The ban on home picketing is directed not only against the plaintiffs but also any others engaging in like activities. The other restrictions (on number of pickets and parking), so far as they are likely to recur, are directed only to conditions of the moment and would be applied whether the plaintiffs or any others are involved. There is shown here no purposeful discrimination denying the equal protection of the laws and calling for the intervention of the court. Cf. Snowden v. Hughes, 1944, 321 U.S. 1, 64 S.Ct. 397, 88 L.Ed. 497.
3. Summary.
The rights of free speech and assemblage are rights fundamental to the maintenance of freedom. They may not be lightly restricted. That thought must be kept uppermost in mind by the police when weighing these rights against some minor inconvenience to traffic or public tranquility. If limitations are out of proportion to the needs of traffic and of maintenance of order, a good defense will exist in the criminal courts to prosecutions for breach of the limitations. If restrictions plainly unfair or illegal are persisted in, making the danger of irreparable injury to the plaintiffs' rights great and immediate, relief may be had in this court.
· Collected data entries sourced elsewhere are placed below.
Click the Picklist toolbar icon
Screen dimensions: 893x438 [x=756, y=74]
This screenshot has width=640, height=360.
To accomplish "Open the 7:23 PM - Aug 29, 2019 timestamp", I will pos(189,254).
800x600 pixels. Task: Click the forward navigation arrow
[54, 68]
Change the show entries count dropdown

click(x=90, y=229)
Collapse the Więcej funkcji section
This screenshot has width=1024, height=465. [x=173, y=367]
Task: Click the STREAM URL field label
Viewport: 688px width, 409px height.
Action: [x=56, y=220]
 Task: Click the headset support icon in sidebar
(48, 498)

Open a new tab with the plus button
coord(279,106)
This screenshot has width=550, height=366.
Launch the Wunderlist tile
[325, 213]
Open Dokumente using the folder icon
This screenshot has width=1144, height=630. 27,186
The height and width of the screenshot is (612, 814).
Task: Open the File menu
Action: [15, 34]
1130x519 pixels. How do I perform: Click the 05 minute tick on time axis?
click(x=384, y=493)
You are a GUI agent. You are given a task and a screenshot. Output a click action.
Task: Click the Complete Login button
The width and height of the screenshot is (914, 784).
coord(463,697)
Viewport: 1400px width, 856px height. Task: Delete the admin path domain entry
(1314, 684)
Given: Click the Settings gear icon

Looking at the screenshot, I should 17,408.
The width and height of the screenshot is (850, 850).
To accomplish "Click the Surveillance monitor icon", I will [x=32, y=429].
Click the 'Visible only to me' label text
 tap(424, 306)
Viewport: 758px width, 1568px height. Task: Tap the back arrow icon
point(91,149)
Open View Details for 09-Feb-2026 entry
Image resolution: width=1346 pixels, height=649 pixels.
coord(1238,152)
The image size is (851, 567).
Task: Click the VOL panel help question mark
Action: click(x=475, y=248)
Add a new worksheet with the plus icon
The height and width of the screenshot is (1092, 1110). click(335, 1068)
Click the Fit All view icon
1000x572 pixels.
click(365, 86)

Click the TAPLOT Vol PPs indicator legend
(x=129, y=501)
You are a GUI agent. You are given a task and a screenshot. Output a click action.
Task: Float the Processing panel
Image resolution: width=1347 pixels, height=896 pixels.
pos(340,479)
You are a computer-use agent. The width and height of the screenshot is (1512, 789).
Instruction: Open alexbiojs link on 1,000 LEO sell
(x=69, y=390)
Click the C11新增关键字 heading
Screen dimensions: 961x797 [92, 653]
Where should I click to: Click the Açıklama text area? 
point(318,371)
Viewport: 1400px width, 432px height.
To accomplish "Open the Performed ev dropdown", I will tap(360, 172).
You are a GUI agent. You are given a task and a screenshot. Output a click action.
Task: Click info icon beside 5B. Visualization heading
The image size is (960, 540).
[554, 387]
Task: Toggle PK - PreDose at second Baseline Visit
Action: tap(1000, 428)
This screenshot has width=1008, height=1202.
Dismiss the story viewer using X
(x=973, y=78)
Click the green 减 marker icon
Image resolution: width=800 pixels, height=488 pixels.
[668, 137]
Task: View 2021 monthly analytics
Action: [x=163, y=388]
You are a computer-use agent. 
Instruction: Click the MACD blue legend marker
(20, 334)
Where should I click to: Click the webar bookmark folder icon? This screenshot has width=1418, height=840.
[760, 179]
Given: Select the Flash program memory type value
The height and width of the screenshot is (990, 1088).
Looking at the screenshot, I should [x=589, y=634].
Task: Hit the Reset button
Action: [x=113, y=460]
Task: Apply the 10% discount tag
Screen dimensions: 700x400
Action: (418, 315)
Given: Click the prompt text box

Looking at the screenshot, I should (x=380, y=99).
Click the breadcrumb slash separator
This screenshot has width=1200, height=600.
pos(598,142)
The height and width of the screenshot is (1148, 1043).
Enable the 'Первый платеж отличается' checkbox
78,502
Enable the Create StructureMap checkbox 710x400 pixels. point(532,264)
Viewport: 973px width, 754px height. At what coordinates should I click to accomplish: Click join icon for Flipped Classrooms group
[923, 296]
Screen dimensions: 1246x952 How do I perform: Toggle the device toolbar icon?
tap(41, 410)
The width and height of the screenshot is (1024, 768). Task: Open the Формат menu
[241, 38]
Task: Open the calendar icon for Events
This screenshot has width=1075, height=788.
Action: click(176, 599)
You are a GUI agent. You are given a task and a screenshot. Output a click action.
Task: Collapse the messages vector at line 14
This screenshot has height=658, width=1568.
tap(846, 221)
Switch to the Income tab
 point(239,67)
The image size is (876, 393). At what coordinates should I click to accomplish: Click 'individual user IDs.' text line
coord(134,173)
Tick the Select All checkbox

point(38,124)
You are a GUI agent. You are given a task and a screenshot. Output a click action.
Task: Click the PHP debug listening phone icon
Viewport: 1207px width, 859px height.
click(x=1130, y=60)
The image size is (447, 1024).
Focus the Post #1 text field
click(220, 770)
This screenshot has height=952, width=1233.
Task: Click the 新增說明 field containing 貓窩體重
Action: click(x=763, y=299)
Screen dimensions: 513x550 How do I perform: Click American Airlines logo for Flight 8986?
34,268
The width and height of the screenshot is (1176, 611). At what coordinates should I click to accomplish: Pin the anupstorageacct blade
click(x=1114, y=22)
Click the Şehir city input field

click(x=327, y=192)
That danger the court can not find in the facts proved on the hearing on the motion for temporary injunction.
For the present the court will retain the bill pending determination by the state courts and on review by the Supreme Court of the United States of the scope and constitutionality of the criminal law of Connecticut defining breach of the peace as applied to home picketing.
The motion for temporary injunction is denied.
Findings of Fact
1. The individual plaintiffs are citizens of the United States, residents of the State of Connecticut, and members of Local 251, United Electrical, Radio, and Machine Workers of America, CIO, which has been certified as collective bargaining agent for them as production employees of the Pratt & Whitney Division, Niles-Bement-Pond Company at its West Hartford, Connecticut, plant.
2. The defendants are officials of the State of Connecticut and of the Town of West Hartford, Connecticut.
The defendant Baldwin is Governor of the State of Connecticut; the defendant Hickey, Commissioner of State Police in the State of Connecticut; defendants Schatzman, Carroll, Rundle, Matus, Ehlert, and Simon, police officers of the Department of State Police of the State of Connecticut; defendant Loomis, Town Manager of the Town of West Hartford, Connecticut; the defendant Sandstrom, *246 Chief of Police of the Town of West Hartford, Connecticut; and defendants Hurlburt, Fredin, Keegan, Paulson, and Ziegler, police officers of the police department of the Town of West Hartford, Connecticut.
3. On March 15, 1946, the individual plaintiffs went on strike in an industrial dispute over wages.
4. From March 15, 1946, until May 13, 1946, picketing of the plant was carried on without disorder in the presence of members of the police force of the Town of West Hartford.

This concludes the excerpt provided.